(Page and screen pointing data)
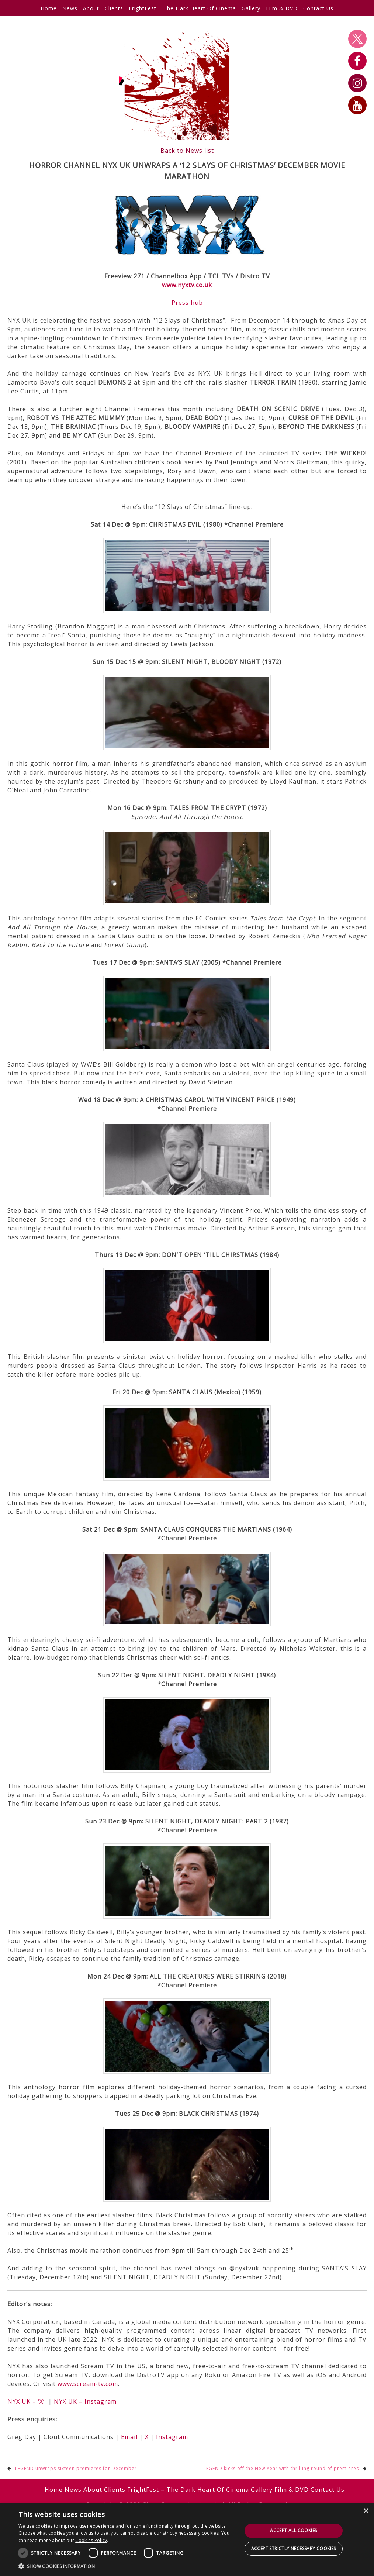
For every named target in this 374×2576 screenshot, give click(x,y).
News (69, 8)
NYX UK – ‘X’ (26, 2401)
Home (49, 8)
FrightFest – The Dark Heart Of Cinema (182, 8)
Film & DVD (282, 8)
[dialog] (187, 2539)
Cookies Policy (91, 2540)
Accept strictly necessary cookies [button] (293, 2548)
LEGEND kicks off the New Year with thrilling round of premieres (281, 2468)
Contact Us (318, 8)
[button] (126, 2566)
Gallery (251, 8)
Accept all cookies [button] (293, 2530)
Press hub (187, 303)
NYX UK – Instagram (85, 2401)
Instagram (172, 2437)
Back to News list (187, 151)
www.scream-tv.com (88, 2384)
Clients (114, 8)
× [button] (365, 2511)
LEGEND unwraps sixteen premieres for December (76, 2468)
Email (129, 2437)
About (91, 8)
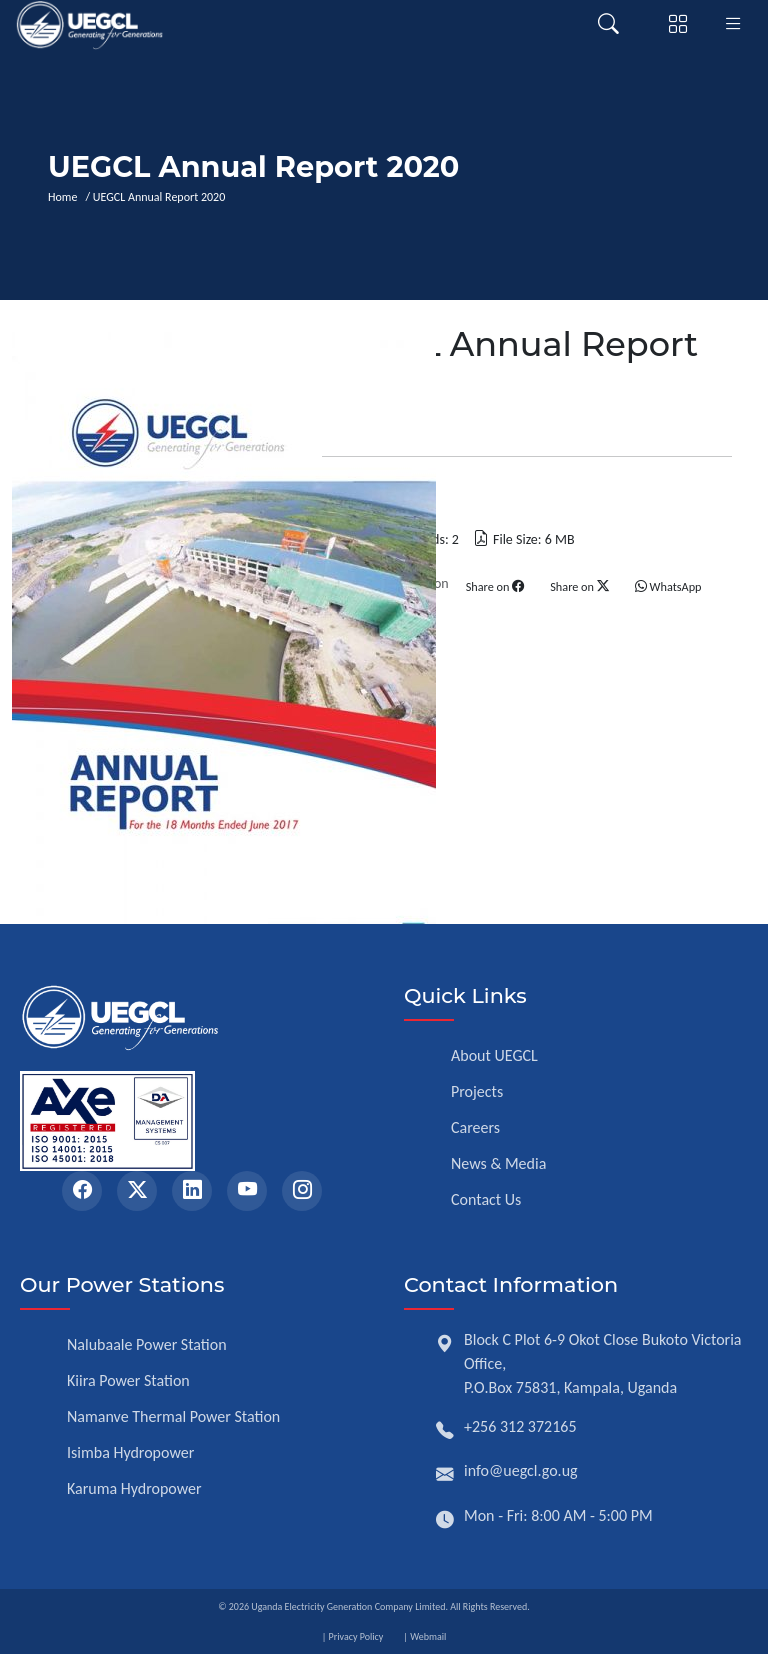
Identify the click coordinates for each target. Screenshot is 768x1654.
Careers (475, 1127)
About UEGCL (494, 1055)
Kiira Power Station (128, 1380)
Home (65, 197)
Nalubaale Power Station (147, 1344)
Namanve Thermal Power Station (173, 1416)
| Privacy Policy (353, 1636)
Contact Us (486, 1199)
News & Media (498, 1163)
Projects (477, 1091)
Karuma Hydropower (134, 1488)
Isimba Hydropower (130, 1452)
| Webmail (424, 1636)
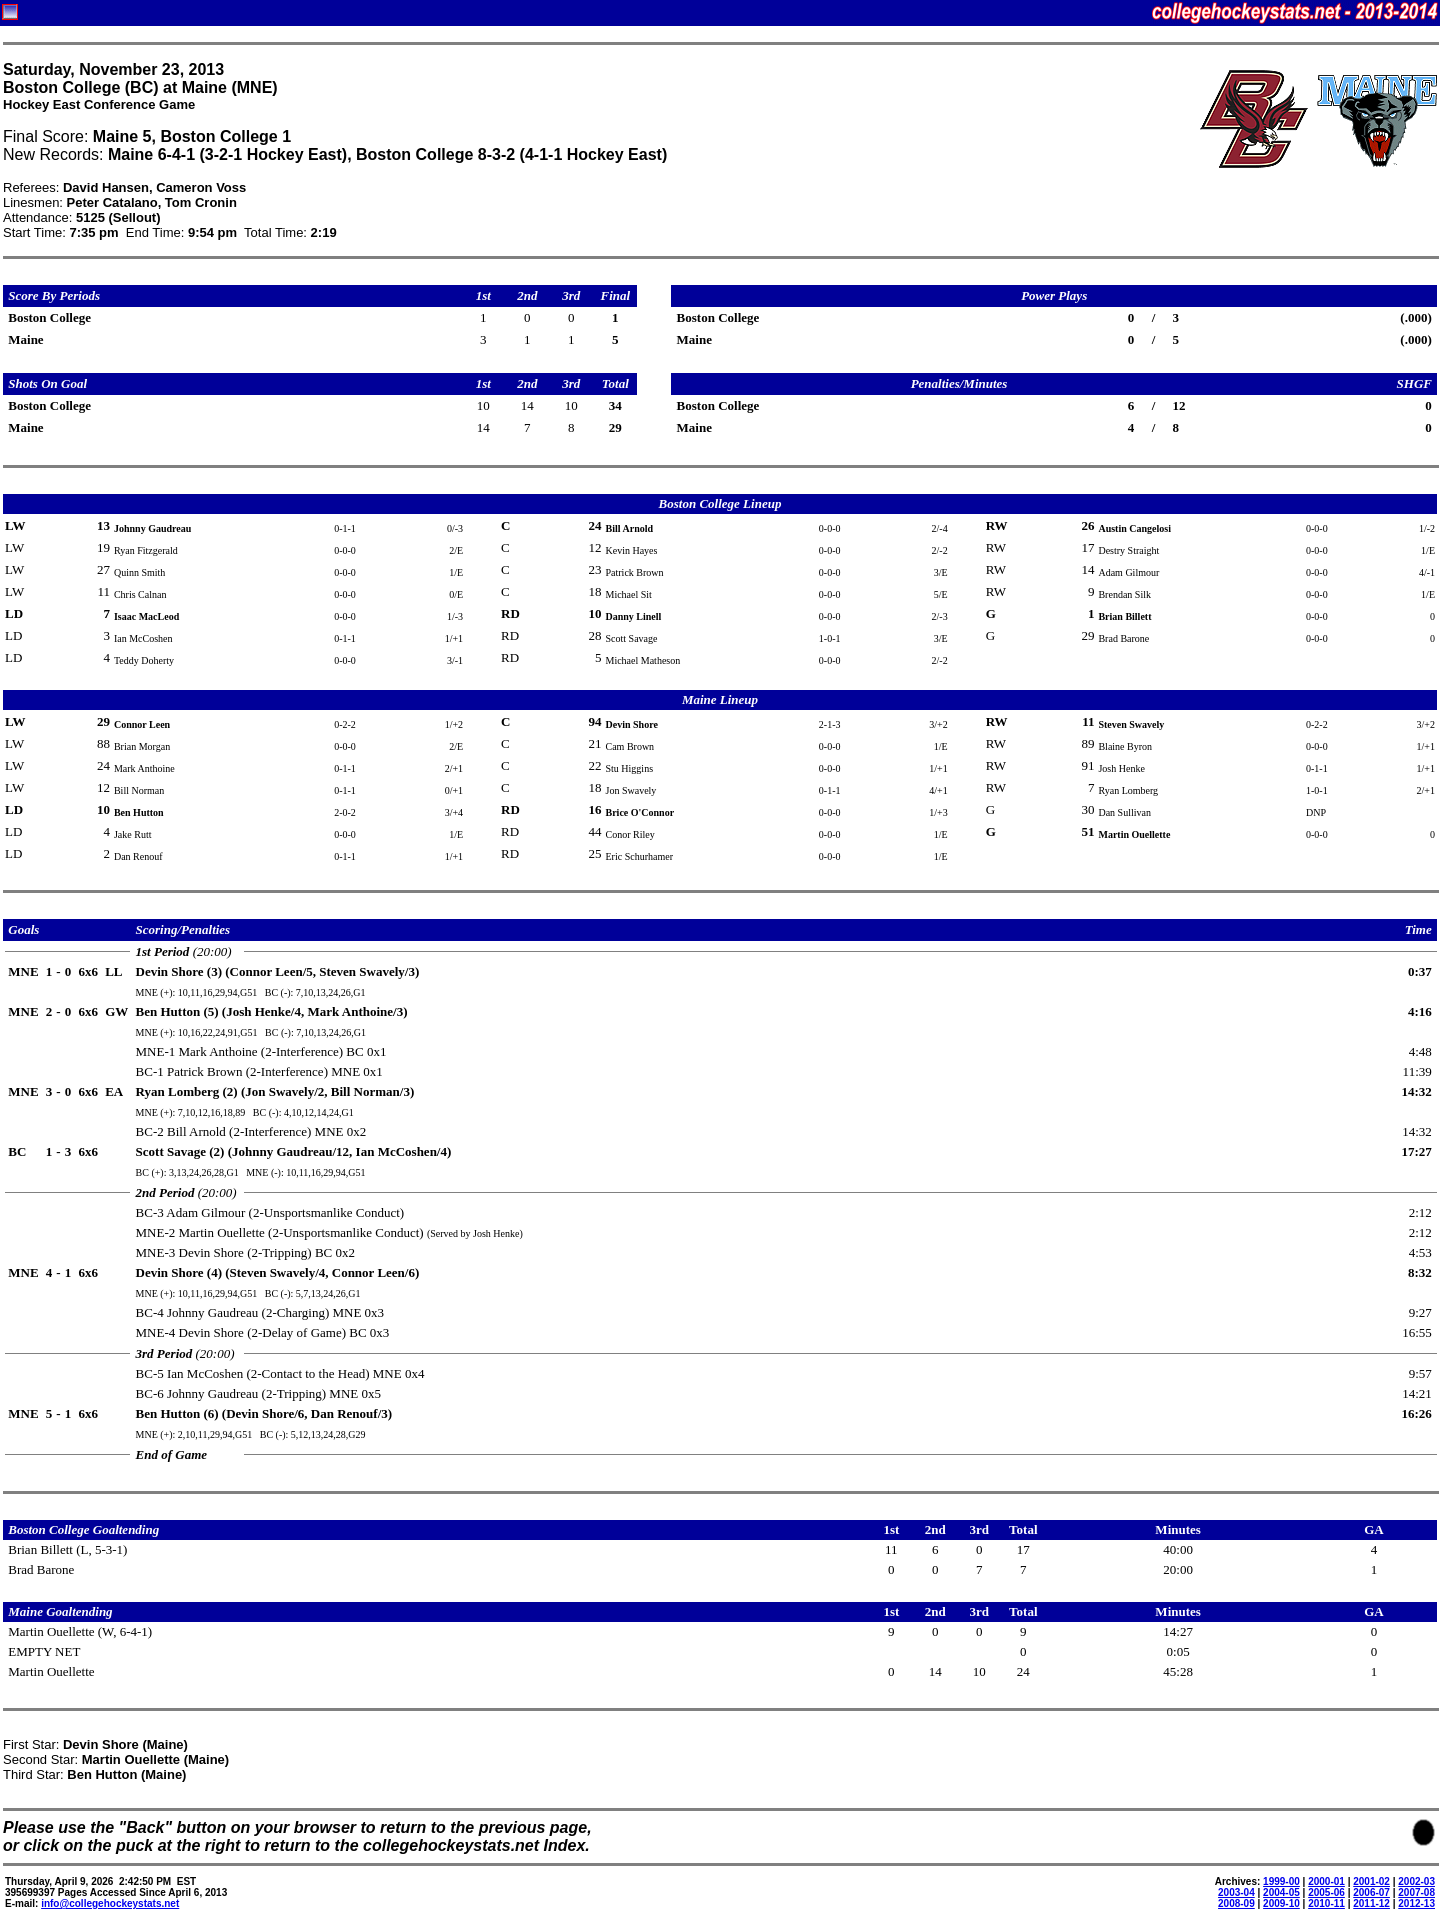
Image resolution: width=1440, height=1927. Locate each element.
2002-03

STATED TASK
Can you write out the listing lines again, starting at the line containing "Instagram (172, 2437)" and ending at the line containing "About (91, 8)", with both ends included, and shift each coordinate by adding 62 to every number?

TASK ANSWER
Instagram (234, 2499)
Back to News list (249, 213)
www.scream-tv.com (150, 2446)
Clients (176, 70)
× [button] (427, 2573)
LEGEND unwraps sixteen premieres for December (138, 2530)
Email (191, 2499)
About (153, 70)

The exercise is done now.